"""
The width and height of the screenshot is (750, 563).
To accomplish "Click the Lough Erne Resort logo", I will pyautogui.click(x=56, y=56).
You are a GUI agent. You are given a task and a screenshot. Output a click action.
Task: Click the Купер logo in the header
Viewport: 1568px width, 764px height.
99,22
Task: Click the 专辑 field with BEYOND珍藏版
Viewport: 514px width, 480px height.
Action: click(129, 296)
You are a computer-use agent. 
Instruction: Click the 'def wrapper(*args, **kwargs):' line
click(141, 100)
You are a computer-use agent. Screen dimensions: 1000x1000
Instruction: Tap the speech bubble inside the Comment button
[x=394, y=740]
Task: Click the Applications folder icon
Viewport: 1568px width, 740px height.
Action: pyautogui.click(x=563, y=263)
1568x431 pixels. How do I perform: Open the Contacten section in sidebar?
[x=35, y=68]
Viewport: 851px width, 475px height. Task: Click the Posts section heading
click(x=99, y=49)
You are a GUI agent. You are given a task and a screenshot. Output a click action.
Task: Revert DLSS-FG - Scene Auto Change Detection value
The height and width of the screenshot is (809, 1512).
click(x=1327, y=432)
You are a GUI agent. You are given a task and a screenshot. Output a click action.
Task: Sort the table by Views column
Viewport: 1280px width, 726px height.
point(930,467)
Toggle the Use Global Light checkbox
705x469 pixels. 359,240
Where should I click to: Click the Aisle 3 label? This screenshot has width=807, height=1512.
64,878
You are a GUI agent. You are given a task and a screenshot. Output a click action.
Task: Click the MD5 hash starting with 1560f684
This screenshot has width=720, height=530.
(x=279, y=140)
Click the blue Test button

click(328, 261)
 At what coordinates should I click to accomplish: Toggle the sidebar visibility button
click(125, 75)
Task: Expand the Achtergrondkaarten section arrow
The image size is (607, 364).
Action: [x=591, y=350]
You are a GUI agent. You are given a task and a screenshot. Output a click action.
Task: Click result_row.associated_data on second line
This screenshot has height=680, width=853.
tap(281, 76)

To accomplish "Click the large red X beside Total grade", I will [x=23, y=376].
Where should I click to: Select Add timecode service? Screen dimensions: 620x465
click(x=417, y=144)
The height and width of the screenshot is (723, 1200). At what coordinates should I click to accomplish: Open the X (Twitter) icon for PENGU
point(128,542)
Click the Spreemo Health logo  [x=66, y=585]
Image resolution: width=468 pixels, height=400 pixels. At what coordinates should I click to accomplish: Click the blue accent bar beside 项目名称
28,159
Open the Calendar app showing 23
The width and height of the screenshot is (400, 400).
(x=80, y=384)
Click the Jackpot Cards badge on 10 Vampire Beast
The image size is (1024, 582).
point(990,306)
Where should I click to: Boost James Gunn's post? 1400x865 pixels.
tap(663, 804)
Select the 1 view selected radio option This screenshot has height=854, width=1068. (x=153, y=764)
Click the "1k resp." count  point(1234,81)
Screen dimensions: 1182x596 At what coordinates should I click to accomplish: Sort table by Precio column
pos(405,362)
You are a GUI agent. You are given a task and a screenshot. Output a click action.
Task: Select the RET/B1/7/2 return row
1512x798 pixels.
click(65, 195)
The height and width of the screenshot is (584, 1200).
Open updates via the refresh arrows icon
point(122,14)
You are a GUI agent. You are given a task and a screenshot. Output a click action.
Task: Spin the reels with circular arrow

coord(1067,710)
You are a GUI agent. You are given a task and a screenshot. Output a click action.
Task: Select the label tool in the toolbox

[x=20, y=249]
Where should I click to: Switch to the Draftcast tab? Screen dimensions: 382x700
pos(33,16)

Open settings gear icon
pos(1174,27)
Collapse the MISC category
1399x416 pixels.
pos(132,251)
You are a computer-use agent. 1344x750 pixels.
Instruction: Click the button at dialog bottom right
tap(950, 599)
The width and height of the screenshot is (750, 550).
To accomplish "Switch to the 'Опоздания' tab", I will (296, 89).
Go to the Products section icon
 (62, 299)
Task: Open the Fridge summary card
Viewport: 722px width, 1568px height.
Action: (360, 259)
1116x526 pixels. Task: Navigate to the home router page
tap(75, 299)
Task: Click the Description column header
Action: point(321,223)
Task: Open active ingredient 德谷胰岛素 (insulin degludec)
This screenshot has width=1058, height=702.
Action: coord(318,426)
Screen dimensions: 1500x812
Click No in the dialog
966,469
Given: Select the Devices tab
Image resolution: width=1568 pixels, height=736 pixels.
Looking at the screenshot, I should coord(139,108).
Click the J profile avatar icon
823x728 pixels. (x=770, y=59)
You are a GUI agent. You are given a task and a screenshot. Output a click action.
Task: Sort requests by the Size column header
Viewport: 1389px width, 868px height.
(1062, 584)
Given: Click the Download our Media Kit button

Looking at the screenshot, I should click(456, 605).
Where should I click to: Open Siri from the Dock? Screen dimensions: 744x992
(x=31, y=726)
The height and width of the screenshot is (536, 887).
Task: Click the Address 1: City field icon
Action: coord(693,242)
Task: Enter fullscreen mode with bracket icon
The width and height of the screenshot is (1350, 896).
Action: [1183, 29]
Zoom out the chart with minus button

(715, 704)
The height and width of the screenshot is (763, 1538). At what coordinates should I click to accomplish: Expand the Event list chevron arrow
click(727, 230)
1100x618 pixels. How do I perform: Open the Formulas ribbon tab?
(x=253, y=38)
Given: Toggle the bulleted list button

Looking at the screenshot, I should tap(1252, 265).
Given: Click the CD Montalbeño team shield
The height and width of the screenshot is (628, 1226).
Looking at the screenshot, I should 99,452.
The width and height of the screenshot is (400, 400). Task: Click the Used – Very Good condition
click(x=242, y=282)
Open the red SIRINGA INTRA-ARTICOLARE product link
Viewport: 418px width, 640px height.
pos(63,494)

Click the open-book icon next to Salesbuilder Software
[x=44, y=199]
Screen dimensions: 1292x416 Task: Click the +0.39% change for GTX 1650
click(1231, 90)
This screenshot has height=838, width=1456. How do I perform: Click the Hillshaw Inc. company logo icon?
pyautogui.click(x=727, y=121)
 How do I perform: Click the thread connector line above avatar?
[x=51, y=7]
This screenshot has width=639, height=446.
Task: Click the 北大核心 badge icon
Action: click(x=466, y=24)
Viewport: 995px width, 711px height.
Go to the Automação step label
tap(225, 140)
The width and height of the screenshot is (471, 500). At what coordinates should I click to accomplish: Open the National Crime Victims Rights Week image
"""
Out of the listing above, reproduce exactly the lines from the one with "1568x431 pixels. How" up to and including the one with "Task: Click result_row.associated_data".

1568x431 pixels. How do I perform: Open the Contacten section in sidebar?
[x=35, y=68]
Viewport: 851px width, 475px height. Task: Click the Posts section heading
click(x=99, y=49)
You are a GUI agent. You are given a task and a screenshot. Output a click action.
Task: Revert DLSS-FG - Scene Auto Change Detection value
The height and width of the screenshot is (809, 1512).
click(x=1327, y=432)
You are a GUI agent. You are given a task and a screenshot. Output a click action.
Task: Sort the table by Views column
Viewport: 1280px width, 726px height.
point(930,467)
Toggle the Use Global Light checkbox
705x469 pixels. 359,240
Where should I click to: Click the Aisle 3 label? This screenshot has width=807, height=1512.
64,878
You are a GUI agent. You are given a task and a screenshot. Output a click action.
Task: Click the MD5 hash starting with 1560f684
This screenshot has width=720, height=530.
(x=279, y=140)
Click the blue Test button

click(328, 261)
 At what coordinates should I click to accomplish: Toggle the sidebar visibility button
click(125, 75)
Task: Expand the Achtergrondkaarten section arrow
The image size is (607, 364).
Action: [x=591, y=350]
You are a GUI agent. You are given a task and a screenshot. Output a click action.
Task: Click result_row.associated_data on second line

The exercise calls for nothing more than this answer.